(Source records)
* BEGIN *

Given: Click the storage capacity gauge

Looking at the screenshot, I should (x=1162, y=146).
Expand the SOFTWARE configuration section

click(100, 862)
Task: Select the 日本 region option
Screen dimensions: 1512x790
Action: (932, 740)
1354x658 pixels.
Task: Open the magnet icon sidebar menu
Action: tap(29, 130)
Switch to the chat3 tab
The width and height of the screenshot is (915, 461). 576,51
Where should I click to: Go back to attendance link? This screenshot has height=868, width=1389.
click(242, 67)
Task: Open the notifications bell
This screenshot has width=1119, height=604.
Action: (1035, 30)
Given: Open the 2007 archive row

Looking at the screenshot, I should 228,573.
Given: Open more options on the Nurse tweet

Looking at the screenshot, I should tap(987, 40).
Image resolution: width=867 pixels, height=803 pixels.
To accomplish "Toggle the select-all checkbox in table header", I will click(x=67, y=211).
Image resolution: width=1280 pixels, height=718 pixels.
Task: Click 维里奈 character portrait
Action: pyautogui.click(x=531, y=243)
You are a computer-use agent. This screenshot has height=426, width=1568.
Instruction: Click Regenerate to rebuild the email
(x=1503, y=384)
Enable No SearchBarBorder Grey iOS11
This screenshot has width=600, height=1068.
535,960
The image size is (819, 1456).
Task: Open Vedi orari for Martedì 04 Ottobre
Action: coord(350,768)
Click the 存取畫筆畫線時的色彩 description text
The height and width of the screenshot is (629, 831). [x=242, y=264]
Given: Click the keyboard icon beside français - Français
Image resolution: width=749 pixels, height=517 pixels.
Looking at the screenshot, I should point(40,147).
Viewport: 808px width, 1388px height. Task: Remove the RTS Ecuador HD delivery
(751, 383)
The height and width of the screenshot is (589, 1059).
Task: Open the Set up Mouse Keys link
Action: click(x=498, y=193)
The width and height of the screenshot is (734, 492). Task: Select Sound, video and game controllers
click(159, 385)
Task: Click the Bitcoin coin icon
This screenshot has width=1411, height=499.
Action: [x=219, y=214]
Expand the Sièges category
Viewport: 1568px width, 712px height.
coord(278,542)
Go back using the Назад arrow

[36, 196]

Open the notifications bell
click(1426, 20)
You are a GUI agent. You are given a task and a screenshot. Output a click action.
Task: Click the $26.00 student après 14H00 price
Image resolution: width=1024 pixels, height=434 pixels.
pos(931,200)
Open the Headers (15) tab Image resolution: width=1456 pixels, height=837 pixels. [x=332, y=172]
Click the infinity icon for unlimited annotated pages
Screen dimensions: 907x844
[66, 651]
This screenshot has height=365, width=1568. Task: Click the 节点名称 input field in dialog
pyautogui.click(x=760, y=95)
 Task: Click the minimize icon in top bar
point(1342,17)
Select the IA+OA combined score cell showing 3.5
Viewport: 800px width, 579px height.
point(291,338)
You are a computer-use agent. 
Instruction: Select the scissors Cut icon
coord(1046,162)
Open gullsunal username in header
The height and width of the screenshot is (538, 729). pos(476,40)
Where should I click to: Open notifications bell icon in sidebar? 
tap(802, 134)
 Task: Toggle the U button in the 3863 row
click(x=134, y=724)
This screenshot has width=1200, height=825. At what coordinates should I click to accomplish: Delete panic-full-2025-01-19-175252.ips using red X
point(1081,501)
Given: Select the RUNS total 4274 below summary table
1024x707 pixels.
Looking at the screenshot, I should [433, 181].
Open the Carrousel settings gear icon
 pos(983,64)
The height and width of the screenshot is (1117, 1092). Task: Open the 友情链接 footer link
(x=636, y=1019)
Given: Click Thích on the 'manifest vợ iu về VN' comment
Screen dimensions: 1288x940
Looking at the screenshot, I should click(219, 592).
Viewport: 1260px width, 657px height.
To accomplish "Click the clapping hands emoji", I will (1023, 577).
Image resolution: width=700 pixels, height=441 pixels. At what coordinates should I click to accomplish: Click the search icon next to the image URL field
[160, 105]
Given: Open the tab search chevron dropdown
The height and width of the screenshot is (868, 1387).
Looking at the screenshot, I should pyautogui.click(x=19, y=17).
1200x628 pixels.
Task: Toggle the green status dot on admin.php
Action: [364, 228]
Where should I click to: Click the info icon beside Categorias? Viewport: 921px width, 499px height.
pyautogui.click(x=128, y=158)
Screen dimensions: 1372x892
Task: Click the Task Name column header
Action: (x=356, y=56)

* END *

▶ Given instruction:
Lay out the listing above as a JSON list of strings, one per line with blank lines omitted, covering the stretch from the start of the listing through the line containing "click(100, 862)".

▶ Right answer:
[
  "Given: Click the storage capacity gauge",
  "Looking at the screenshot, I should (x=1162, y=146).",
  "Expand the SOFTWARE configuration section",
  "click(100, 862)"
]